Tuesday, February 26, 2008

Question 1

Straight out of the gate, Hillary is asked about the difference in tone between the candidates' love fest last week and her temper tantrum on Saturday. She is talking about the "tactics" used by Obama's campaign and calls them "disturbing."

"It's important that you stand up for yourself," she said. She says "it's unfortunate" that Obama says she would require people to have health care even if they can't afford it.

Hillary is taking care to maintain an even tone during her response. This is key to her not sounding too strident while challenging Obama.

Here's the question about the Clinton campaign leaking the Obama-Africa picture. She is asked to state unequivocally whether her campaign is responsible for the leak.

"We have no evidence of where it came from," she said, adding that she believes it is clear from previous similar incidents how she would respond if it was shown that her people were responsible (she has fired or accepted the resignations of people who have done similar things, attacking Obama outside the auspices of the campaign).

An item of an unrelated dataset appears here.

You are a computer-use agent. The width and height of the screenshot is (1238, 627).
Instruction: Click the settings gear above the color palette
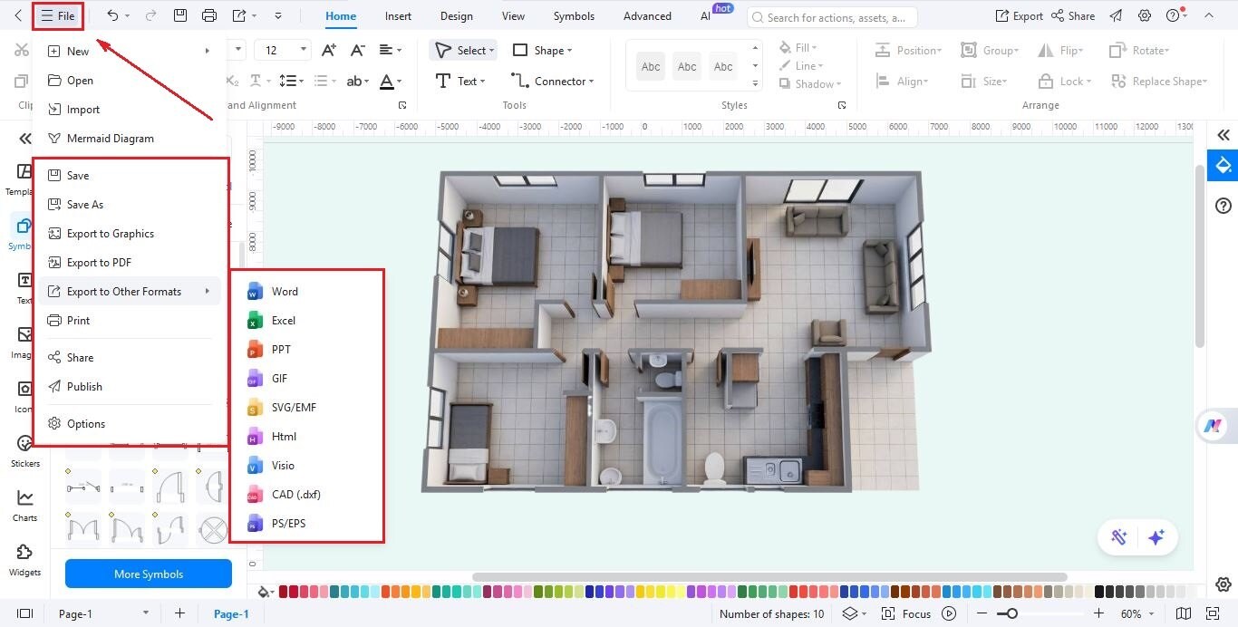pyautogui.click(x=1223, y=584)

Obama plays the statesman and addresses the hot topic of the picture with one sentence, saying that he takes her at her word and he leaves it at that. This is a brilliant strategy because it completely takes the wind out of the sail on the issue while allowing him to stay above the fray.

Now he's on to health care ... they are back to the same points they bickered about for three questions on Thursday.

Obama seems to suggest that Clinton "whines" about tough politics. That was kind of funny.

I appreciate that health care is one of the biggest issues in the campaign, but this kind of wonkishness doesn't help the average voter at all. Ten of the first 13 minutes of this debate are lost to details that are causing average voters to tune out right now. Make the broad point and move on.

Here goes Hillary again. Let it go, Hillary. Make the point and let it go. She is closing in on the strident tone. It makes her go from sounding intelligent on the issue to just plain stubborn ... which is unfortunate, because she really is very well versed on this issue -- perhaps she is the most well-versed politician in this issue in the country today. It's too bad that that's being lost in her mismanagement of this issue in the debates.

Obama is missing an opportunity to make her look worse and make himself look better by continuing to respond.

Candidates, there's a lesson in this mess you're watching now: You don't always have to have the last word -- just the best one.